Гражданская война напоминала костер, с которого сбито пламя, хотя угли еще горячи. Оставались районы, не признающие власть московского царя; многие города и уезды подчинялись Василию Шуйскому только на словах. Массы людей в России готовы были сражаться за лучшую долю с оружием в руках — за самозванца, за Владислава Сигизмундовича, за местную выборную власть, за казачью вольницу или под иным знаменем.

Призыв вручить московский престол королевичу Владиславу, исходивший первоначально от Василия Шуйского (при царствовании Лжедмитрия I), затем — от тушинцев, имел немалую поддержку, особенно среди знати. Он успешно соперничал с лозунгом защиты веры и Отечества, порядком затасканным царем Василием Ивановичем Шуйским в войне*) с соотечественниками. Вторжение королевской армии способствовало патриотическому подъему против интервентов, но московское правительство не могло рассчитывать на объединение всех сил государства на своей стороне. Наемная армия Скопина-Шуйского была главным козырем Москвы в начавшейся новой войне — с Речью Посполитой.

12 марта 1610 г. полки князя Михаила Васильевича вступали в столицу, встречаемые боярами и народом, который пал на колени, со слезами славил освободителей и благодарил за «очищение Московского государства».

Как обычно, москвитяне обостряли конфликт. Насколько непопулярен был царь-узурпатор, настолько восторженная благодарность народа изливалась на молодого полководца, в апреле проведшего под стенами столицы учение своей армии: «Все хвалили его мудрый и добрый разум, и благодеяния, и храбрость».

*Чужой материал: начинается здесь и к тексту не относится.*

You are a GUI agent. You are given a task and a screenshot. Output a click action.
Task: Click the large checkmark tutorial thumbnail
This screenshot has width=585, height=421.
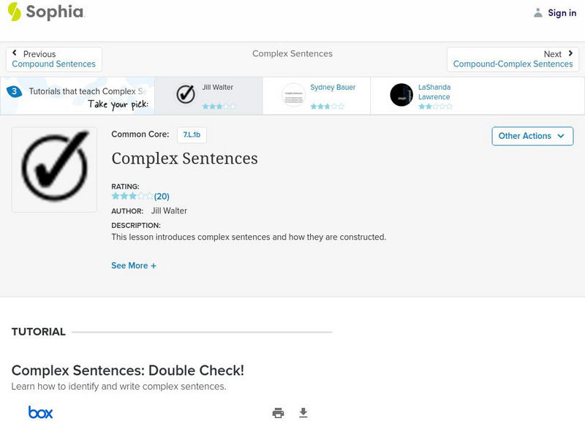pos(54,170)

Казалось, над головой полководца уже сияет царский венец. Иначе и не могло быть, ибо только в Скопине-Шуйском видели объединителя россиян и защитника от интервенции. Прокофий Ляпунов из Рязани писал Михаилу Васильевичу еще в Александрову слободу, именуя полководца царем и обличая Василия Шуйского, коий «сел на Московское государство силою, а ныне его ради кровь проливается многая, потому что он человек глуп, и нечестив, пьяница, и блудник, и всячествованием неистовей, и царствования недостоин». Так думали многие, но не сам Михаил Васильевич, разорвавший послание вождя рязанского дворянства; полководец остался верен государю, не желая понимать, что верность такой власти можно доказать лишь подлостью. Скопин-Шуйский колебался: сначала велел схватить рязанских парламентеров, чтобы выдать их Москве, но затем отпустил, подписав себе приговор. Правители поняли, что князь «не свой».

Вместе с царем Василием за возвышением Скопина-Шуйского ревниво следили бояре и в особенности члены рода Шуйских, видя, что он и мудрый, и многознающий, и разумный, и сильный, и храбрый, и всеми почитаемый. Народная молва разнесла по России их тайную ненависть к полководцу и оставила потомкам память о злодействе, совершившемся 23 апреля. Царь Василий и его родичи «со многой лестию» уласкали Михаила Васильевича, приглашенного стать крестным отцом новорожденного сына князя Ивана Михайловича Воротынского. Полководец, которого друзья торопили выступить из Москвы, согласился.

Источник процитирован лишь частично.